1.2.Ingevolge de Wet verhoging AOW- en pensioenrichtleeftijd, Stb. 2012, 328 (Wet VAP), en de Wet van 4 juni 2015, Stb. 2015, 218, wordt de pensioengerechtigde leeftijd bedoeld in de Algemene Ouderdomswet (AOW-leeftijd) vanaf 2013 in stappen verhoogd tot 67 jaar in 2021. Vanaf 2022 wordt de AOW-leeftijd gekoppeld aan de levensverwachting. Dit heeft onder andere tot gevolg dat betrokkenen niet vanaf de 65-jarige leeftijd recht hebben op een AOW-uitkering, maar pas vanaf de voor hen geldende verhoogde AOW-leeftijd. Sinds
1 januari 2015 kent het Algemeen Burgerlijk Pensioenfonds (ABP) het ouderdomspensioen vanaf deze verhoogde AOW-leeftijd toe.
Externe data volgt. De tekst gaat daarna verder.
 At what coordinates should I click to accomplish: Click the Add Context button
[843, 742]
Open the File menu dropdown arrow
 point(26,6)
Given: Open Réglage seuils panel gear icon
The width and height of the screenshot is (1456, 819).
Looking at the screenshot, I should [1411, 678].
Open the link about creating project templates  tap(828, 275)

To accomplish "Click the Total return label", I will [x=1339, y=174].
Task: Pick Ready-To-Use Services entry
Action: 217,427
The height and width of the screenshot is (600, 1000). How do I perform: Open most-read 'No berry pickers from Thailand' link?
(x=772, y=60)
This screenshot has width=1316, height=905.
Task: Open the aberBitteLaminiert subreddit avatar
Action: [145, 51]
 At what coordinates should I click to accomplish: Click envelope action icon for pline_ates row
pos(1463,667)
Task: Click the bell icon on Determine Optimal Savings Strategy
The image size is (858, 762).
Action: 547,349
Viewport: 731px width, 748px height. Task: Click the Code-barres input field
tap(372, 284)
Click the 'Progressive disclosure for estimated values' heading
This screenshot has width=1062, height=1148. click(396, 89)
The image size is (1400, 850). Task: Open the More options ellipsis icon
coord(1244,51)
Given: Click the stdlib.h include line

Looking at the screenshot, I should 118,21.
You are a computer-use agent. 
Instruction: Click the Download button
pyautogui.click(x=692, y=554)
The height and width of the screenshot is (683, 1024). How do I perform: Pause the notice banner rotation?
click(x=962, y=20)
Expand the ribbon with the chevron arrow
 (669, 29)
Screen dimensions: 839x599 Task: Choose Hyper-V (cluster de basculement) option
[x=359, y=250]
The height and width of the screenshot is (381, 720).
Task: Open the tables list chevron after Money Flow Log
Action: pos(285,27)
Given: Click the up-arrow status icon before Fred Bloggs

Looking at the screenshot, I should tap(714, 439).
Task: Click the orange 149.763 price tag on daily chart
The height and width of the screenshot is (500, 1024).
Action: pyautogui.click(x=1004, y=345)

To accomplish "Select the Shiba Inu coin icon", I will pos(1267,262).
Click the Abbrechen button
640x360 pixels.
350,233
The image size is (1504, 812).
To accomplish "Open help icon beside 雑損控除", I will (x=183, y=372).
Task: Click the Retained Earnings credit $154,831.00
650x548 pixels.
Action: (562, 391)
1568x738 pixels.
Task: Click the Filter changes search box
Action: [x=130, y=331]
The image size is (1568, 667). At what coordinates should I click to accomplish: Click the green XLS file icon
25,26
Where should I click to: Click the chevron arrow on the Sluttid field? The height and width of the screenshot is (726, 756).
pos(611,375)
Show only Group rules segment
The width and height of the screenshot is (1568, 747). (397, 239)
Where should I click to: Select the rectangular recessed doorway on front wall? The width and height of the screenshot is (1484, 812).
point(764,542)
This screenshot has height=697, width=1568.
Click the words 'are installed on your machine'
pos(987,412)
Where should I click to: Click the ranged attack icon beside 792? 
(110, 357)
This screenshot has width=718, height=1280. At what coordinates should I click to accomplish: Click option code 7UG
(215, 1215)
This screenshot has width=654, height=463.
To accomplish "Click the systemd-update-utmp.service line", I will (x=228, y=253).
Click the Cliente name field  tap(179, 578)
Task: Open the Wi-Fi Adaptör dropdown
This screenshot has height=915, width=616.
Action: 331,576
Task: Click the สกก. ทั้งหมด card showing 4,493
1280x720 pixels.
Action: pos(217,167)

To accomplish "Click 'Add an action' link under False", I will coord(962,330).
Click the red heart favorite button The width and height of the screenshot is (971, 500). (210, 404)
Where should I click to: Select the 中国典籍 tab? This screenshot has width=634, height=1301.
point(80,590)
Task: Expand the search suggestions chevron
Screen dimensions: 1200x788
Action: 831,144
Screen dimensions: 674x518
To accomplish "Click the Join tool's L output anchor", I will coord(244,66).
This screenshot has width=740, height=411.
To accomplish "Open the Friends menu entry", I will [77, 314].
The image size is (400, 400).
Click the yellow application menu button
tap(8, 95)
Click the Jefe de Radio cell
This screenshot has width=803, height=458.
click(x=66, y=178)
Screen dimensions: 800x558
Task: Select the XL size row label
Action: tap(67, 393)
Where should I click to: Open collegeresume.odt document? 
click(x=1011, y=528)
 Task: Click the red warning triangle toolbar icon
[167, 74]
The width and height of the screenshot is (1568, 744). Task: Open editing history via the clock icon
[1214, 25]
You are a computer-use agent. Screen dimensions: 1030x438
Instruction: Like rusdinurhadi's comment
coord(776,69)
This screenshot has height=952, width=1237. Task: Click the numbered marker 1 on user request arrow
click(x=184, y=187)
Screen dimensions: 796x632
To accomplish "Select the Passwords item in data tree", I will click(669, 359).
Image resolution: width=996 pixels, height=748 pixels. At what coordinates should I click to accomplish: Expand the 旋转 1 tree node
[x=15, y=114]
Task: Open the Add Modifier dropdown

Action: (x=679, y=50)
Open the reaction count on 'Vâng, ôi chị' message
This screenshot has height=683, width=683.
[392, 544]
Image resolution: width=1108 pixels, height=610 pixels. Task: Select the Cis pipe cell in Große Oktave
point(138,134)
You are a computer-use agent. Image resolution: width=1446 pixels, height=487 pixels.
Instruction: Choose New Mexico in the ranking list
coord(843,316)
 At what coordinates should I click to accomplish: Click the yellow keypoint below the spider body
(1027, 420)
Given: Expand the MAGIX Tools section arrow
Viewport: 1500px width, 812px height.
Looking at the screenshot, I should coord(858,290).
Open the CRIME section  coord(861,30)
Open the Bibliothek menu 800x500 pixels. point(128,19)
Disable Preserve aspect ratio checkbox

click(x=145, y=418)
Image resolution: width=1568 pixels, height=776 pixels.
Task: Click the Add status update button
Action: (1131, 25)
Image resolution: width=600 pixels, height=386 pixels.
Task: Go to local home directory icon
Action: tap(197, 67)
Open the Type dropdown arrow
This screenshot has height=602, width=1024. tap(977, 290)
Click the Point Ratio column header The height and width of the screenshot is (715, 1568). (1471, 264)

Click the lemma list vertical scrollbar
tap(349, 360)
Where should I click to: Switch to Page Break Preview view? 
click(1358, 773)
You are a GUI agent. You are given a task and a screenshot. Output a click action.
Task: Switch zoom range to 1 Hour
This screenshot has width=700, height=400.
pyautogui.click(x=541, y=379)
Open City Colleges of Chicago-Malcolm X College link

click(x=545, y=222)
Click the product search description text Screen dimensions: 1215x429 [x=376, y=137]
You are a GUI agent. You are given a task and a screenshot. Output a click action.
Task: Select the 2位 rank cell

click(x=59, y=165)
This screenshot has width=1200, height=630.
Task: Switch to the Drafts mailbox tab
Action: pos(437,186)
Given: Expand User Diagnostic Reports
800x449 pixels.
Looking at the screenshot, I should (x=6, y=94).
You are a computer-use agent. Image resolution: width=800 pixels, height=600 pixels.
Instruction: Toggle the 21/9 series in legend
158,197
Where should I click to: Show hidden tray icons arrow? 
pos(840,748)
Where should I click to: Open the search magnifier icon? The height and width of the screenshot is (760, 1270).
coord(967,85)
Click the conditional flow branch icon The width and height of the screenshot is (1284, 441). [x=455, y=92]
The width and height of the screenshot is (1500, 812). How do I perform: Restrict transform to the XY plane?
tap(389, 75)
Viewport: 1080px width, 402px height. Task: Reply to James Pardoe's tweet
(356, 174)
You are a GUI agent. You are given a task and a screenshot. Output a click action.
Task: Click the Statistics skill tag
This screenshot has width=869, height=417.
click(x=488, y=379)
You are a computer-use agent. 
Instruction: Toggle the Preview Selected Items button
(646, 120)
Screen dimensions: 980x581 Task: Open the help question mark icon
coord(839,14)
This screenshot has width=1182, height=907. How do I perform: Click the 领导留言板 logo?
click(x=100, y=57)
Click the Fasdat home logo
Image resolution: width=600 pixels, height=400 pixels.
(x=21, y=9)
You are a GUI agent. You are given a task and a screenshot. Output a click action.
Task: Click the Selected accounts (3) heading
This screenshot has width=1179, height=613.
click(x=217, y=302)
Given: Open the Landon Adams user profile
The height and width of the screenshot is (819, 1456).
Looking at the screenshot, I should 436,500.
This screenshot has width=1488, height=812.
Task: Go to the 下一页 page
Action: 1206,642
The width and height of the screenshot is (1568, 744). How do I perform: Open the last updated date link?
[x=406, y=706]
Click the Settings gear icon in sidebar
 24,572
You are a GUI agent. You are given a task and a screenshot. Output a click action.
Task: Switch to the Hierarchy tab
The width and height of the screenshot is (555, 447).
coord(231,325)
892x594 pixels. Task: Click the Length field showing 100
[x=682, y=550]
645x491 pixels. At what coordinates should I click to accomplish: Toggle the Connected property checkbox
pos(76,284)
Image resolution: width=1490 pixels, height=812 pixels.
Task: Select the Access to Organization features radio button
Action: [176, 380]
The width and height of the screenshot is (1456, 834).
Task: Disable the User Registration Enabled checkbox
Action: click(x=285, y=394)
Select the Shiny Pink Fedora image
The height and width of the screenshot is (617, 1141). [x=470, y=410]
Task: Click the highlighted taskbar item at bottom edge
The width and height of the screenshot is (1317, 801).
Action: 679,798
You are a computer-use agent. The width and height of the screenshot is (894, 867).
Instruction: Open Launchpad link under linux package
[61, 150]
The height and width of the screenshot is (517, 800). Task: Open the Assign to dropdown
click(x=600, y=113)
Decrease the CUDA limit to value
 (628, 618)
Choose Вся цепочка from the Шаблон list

2. Bij de aangevallen uitspraken heeft de rechtbank - met bepalingen over proceskosten en griffierecht - de beroepen gegrond verklaard, de bestreden besluiten wegens verboden onderscheid op grond van leeftijd vernietigd voor zover die zien op de einddatum van de bovenwettelijke uitkering en zelf in de zaak voorzien door de primaire besluiten te herroepen voor zover die zien op de einddatum en te bepalen dat de duur van de aan betrokkenen toekomende bovenwettelijke uitkering wordt beëindigd bij het bereiken van de pensioengerechtigde leeftijd bedoeld in artikel 7a, eerste lid, van de AOW.
3. Appellant heeft zich op de hierna te bespreken gronden tegen de aangevallen uitspraken gekeerd.
4. De Raad komt tot de volgende beoordeling.
4.1.1.In artikel 2, derde lid, aanhef en onder a, van het BWDEF is bepaald dat de betrokkene die recht heeft op een WW-uitkering en die op de dag voor het intreden van zijn werkloosheid een aaneengesloten diensttijd heeft van ten minste 10 jaar en 50 jaar of ouder is, na het einde van de uitkeringsduur van de WW-uitkering recht heeft op een aansluitende uitkering tot de dag waarop hij de pensioengerechtigde leeftijd heeft bereikt. In artikel 2, derde lid, aanhef en onder b, van het BWDEF, is bepaald dat de diensttijd van de betrokkene die onder toepassing van het Sociaal Beleidskader wordt ontslagen, in afwijking van onderdeel a niet aaneengesloten hoeft te zijn vervuld.
4.1.2.Artikel 1 van het BWDEF bepaalt, voor zover hier van belang, dat onder pensioengerechtigde leeftijd wordt verstaan de leeftijd als bedoeld in artikel 122 van het Bard.
4.1.3.De leeftijd als bedoeld in artikel 122 van het Bard is de leeftijd van 65 jaar.